Heading down the stretch to an April 1 budget deadline, Gov. Andrew M. Cuomo's upper hand over the legislature seems difficult to overstate. Last month his fellow Democrat, Comptroller Thomas DiNapoli, declared in a radio interview: "New York arguably has the strongest executive compared to any governor in any state in the union."
The immediate example is the governor's widely noted power to stuff policy changes into budget bills, combined with his ability to resort to budget "extenders" that keep the state government running if lawmakers fail to reach a fiscal agreement with him in time. It was a measure Gov. David A. Paterson first deployed when the State Senate was in a partisan standoff in 2009.

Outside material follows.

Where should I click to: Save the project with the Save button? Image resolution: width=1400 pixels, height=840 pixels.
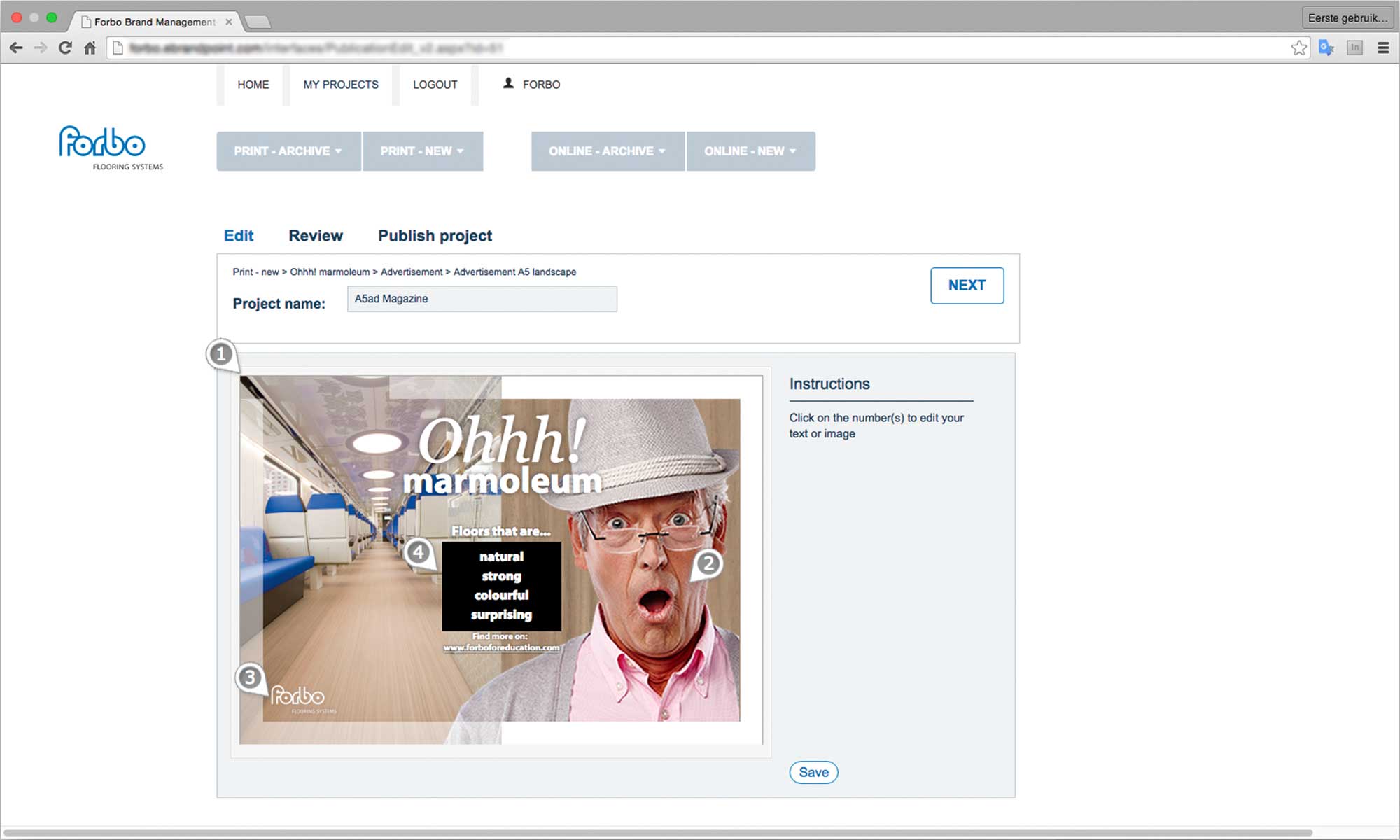pyautogui.click(x=813, y=772)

If that sounds like a sharp tilt in the checks and balances of government, consider the recent damage to the reputation of the legislative branch from the prosecutions of U.S. Attorney Preet Bharara. Bharara's biggest Albany indictment to date -- of Assemb. Sheldon Silver (D-Manhattan), the ex-speaker -- set a keynote for the current session.
The largely self-inflicted wounds of continual scandals have helped put the Senate and Assembly at a point where a call to increase their clout against the governor's might sound out of step with the march of current events. Who gripes when Cuomo calls for a crackdown on self-serving legislative conduct?
The executive has moved here and there into what might have been regarded as legislative territory, such as clamping down on pork-barrel spending and declining to release early versions of planned school-aid distribution.
Also, putting aside subsequent static from Bharara, the governor's Moreland Commission last year temporarily stuck probes into lawmakers' activities, drawing a lawsuit -- since abandoned -- that claimed the panel's actions transgressed the constitutional separation of powers.
Formed in 2011, the first year of the administration, the enduring Joint Commission on Public Ethics has eight legislative and six executive appointees, but with a chairman chosen by the governor. It meant gubernatorial appointees were routinely taking part in probes of legislators' actions.
Cuomo needs the legislature to accomplish his stated aims. They'll always be in a kind of forced partnership. Given Cuomo's upper hand, though, you have to wonder how much it matters whether he meets "in the room" with two legislative players to steer the state, or with four or five.